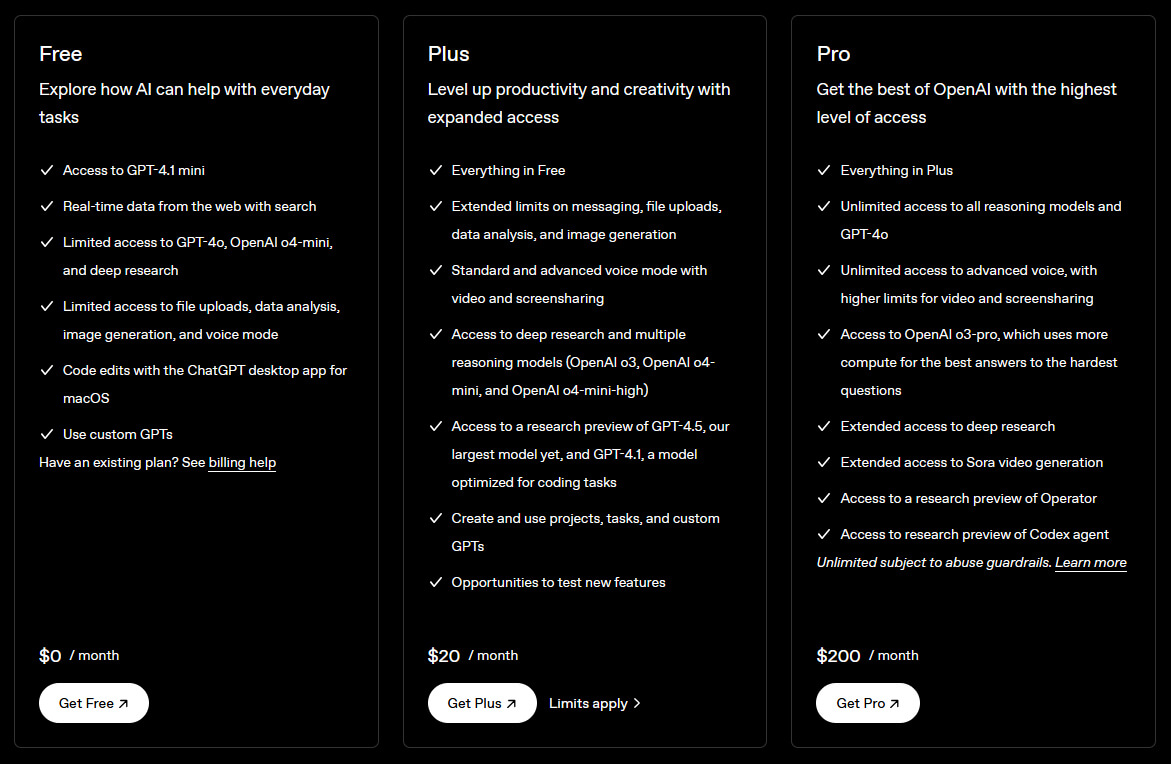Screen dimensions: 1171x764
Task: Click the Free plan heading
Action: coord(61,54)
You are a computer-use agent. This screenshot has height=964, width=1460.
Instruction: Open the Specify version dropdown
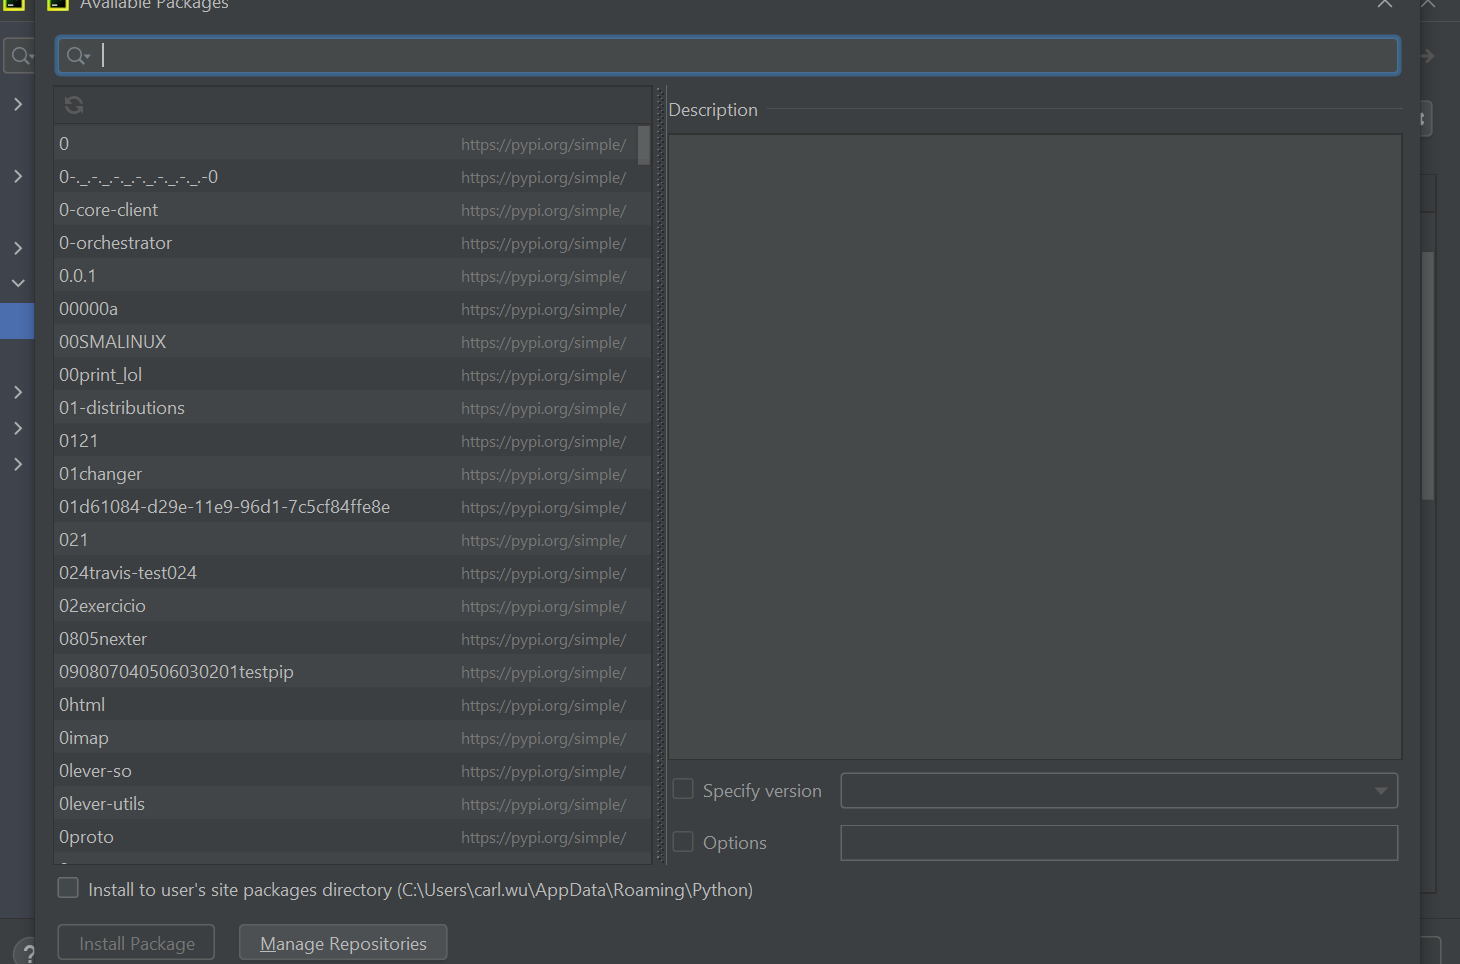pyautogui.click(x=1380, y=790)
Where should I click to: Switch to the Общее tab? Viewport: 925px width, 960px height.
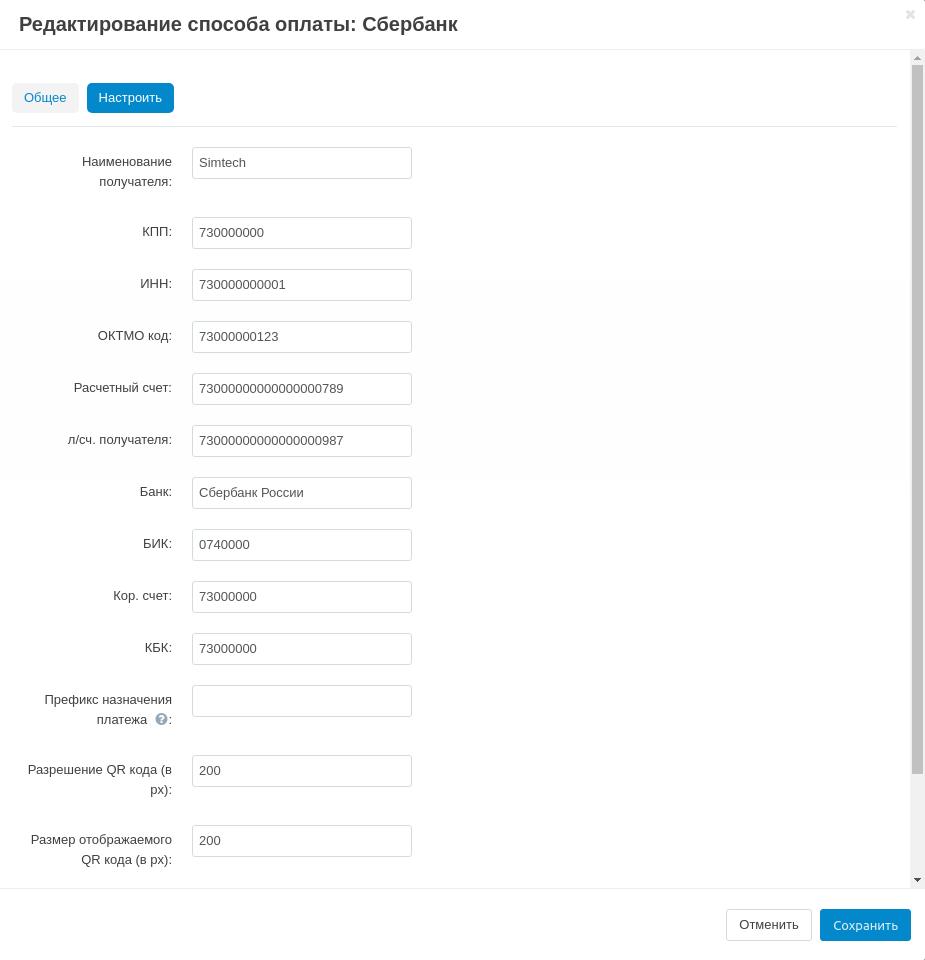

- [What you have to do]: Exactly the lines from the line with "You are a computer-use" through the end of the data are to be reproduced, and no picture is to be included.

- [Your solution]:
You are a computer-use agent. This screenshot has height=964, width=1460.
Instruction: Open the Specify version dropdown
pyautogui.click(x=1380, y=790)
Where should I click to: Switch to the Общее tab? Viewport: 925px width, 960px height.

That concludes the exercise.